É desagradável testemunhar derrotas quando se acredita na vitória, o que aconteceu durante a madrugada brasileira desta quinta-feira no Ginásio da Capital, em Pequim, onde o vôlei masculino voltou a perder para os russos. Mas há sempre esperança de que a equipe reencontre seu eixo ao se conversar com um jogador como o líbero Escadinha, que mais uma vez, mesmo batido por 3 sets a 1 (22-25, 26-24, 31-29, 25-19), exibiu na quadra o aguerrimento, a categoria e o entusiasmo que se espera de uma seleção dona de duas medalhas olímpicas de ouro. Aos 32 anos, Sérgio Dutra dos Santos, o Escadinha, é um ganhador.
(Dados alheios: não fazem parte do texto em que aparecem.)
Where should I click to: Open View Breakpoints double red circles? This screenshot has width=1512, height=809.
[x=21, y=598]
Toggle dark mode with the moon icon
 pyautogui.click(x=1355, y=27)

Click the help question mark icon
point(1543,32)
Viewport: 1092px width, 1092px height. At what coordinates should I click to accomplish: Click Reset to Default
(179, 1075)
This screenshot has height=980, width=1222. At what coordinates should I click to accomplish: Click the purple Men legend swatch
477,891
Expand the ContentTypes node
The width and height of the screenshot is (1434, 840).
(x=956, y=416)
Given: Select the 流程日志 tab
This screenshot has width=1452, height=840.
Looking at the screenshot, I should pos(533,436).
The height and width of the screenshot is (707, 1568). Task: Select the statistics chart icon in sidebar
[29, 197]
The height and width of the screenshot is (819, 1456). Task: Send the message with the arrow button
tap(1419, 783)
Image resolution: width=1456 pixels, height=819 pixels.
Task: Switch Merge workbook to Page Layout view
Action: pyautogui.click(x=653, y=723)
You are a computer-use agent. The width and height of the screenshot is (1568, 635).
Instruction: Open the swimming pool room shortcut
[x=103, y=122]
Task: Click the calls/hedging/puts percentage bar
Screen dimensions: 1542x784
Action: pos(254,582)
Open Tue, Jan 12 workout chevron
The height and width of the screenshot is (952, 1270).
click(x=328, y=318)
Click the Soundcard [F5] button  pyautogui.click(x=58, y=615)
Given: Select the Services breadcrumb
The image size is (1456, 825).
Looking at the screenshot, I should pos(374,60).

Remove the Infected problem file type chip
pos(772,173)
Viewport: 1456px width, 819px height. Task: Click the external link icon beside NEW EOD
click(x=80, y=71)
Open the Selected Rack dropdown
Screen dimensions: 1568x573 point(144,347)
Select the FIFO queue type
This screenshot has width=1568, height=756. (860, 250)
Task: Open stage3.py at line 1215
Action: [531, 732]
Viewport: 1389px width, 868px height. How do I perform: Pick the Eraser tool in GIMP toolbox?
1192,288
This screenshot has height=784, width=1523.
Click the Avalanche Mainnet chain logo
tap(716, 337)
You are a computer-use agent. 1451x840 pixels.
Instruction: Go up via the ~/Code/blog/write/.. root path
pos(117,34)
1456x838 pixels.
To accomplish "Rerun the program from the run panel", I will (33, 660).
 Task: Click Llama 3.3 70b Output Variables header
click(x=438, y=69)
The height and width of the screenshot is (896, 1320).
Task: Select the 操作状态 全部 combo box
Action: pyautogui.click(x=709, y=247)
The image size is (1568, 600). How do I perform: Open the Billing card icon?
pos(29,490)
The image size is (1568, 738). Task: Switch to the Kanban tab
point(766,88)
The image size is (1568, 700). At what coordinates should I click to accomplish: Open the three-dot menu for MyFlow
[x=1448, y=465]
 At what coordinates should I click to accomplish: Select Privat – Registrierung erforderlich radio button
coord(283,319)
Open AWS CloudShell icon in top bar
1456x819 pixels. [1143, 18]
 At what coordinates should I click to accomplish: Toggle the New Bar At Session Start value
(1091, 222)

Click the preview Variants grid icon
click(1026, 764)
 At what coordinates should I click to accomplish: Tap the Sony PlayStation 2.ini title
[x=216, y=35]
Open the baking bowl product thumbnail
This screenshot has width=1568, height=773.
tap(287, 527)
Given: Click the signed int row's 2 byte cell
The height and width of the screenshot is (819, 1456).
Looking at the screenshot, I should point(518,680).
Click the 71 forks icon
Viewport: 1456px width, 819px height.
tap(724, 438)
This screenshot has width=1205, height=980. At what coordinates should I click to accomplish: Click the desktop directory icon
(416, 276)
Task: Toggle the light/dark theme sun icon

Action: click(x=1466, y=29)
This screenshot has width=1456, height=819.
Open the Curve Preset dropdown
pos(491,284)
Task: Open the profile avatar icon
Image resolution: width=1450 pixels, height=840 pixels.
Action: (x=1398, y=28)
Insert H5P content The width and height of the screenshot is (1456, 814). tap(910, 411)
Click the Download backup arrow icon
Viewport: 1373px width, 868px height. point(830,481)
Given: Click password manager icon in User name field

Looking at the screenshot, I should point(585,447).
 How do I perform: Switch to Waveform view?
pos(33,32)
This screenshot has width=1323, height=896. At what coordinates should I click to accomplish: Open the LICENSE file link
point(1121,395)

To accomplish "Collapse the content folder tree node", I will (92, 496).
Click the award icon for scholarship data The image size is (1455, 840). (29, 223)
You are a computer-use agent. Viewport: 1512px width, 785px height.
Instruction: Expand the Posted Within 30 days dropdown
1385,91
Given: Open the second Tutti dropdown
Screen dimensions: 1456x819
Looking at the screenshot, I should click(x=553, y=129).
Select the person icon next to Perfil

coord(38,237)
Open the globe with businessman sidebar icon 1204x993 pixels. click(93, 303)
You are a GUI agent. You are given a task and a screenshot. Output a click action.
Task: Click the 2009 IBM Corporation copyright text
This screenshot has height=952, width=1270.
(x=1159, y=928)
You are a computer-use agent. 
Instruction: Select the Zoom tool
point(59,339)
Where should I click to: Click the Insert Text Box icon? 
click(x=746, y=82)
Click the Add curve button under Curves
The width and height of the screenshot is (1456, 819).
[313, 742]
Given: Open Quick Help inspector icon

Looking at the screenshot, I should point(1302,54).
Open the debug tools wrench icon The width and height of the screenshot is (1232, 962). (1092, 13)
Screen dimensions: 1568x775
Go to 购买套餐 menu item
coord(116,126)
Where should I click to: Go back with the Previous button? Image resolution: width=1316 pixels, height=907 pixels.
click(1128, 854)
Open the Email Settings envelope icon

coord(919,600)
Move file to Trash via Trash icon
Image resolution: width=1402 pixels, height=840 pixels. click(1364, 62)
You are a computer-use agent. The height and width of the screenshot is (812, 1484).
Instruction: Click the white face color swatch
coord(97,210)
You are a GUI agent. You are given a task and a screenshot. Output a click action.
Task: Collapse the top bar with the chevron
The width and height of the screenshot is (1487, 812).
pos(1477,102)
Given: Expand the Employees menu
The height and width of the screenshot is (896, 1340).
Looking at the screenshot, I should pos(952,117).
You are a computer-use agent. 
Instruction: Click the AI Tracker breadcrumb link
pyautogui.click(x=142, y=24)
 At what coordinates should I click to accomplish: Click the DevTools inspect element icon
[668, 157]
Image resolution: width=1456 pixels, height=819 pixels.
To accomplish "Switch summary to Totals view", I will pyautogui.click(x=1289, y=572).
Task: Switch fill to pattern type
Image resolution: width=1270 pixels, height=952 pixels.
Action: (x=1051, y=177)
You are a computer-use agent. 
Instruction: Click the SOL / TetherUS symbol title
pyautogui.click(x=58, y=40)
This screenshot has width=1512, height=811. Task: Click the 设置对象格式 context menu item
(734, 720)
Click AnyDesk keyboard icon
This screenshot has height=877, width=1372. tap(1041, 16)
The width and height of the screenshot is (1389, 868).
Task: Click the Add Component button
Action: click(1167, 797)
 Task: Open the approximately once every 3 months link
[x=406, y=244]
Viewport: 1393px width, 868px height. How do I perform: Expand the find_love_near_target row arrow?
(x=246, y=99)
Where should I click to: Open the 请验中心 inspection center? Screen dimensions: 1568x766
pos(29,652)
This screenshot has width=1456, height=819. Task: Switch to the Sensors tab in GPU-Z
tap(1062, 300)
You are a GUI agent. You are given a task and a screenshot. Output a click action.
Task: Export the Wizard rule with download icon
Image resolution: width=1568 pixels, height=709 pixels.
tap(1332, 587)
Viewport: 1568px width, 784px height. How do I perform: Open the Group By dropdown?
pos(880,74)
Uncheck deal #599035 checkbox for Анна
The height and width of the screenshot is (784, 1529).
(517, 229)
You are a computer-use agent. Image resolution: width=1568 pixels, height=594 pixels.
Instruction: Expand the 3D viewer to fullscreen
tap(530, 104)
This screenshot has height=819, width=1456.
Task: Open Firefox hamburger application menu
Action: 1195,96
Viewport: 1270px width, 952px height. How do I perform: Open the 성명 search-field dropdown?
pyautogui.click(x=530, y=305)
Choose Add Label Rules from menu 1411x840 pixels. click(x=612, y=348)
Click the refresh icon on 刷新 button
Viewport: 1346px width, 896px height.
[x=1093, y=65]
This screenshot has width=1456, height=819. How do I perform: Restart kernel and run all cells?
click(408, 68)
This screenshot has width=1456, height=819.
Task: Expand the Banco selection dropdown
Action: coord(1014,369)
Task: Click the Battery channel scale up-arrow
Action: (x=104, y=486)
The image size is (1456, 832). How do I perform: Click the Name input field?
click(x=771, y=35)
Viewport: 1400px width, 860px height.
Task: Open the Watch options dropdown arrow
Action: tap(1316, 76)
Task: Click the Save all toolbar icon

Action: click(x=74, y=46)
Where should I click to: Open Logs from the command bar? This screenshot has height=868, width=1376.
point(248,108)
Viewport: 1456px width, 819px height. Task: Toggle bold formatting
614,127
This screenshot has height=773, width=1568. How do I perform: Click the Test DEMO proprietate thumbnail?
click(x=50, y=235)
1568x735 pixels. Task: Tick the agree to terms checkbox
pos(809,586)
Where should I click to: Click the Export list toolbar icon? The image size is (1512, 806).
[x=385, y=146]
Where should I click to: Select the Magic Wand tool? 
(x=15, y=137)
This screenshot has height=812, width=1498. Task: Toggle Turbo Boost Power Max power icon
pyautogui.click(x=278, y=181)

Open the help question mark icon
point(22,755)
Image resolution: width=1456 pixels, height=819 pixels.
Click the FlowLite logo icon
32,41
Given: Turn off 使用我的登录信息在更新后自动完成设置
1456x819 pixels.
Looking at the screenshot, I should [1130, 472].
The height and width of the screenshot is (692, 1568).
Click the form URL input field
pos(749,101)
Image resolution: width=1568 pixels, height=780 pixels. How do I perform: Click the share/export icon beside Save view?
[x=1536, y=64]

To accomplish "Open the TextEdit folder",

Bem antes de subir ao pódio em Atenas e no Pan carioca, ele sobreviveu como empacotador de supermercado e vendedor ambulante.
VEJA - E agora?
Escadinha - Temos que nos recuperar. Não vamos perder a confiança em nós mesmos de jeito nenhum. Ela continua grande. Neste jogo de hoje, não nos faltaram oportunidades de passar à frente da Rússia. Desperdiçamos, infelizmente. O fundamental continua sendo a classificação para a próxima fase.
VEJA - Os brasileiros se queixaram muito da arbitragem. Você acredita que ela de fato prejudicou a equipe?
Escadinha - Prefiro não responder. Não vou gastar minha energia com esses caras, não.
VEJA - Se pudesse escolher um adversário para as quartas-de-final, qual você preferia?
Escadinha - Tanto faz. Estão na outra chave Itália, Japão, Estados Unidos, Bulgária, China e Venezuela, na qual ninguém acreditava e que conseguiu surpreender contra os americanos.
VEJA - Vocês estão conseguindo acompanhar a Olimpíada?
Escadinha - É difícil. Quando não estamos na quadra, para treinar ou competir, ficamos vendo vídeos das outras partidas e estudamos os adversários. Nossa folga se resume às horas de comer e dormir. Viemos aqui para jogar e ir atrás de uma medalha. O resto é o resto.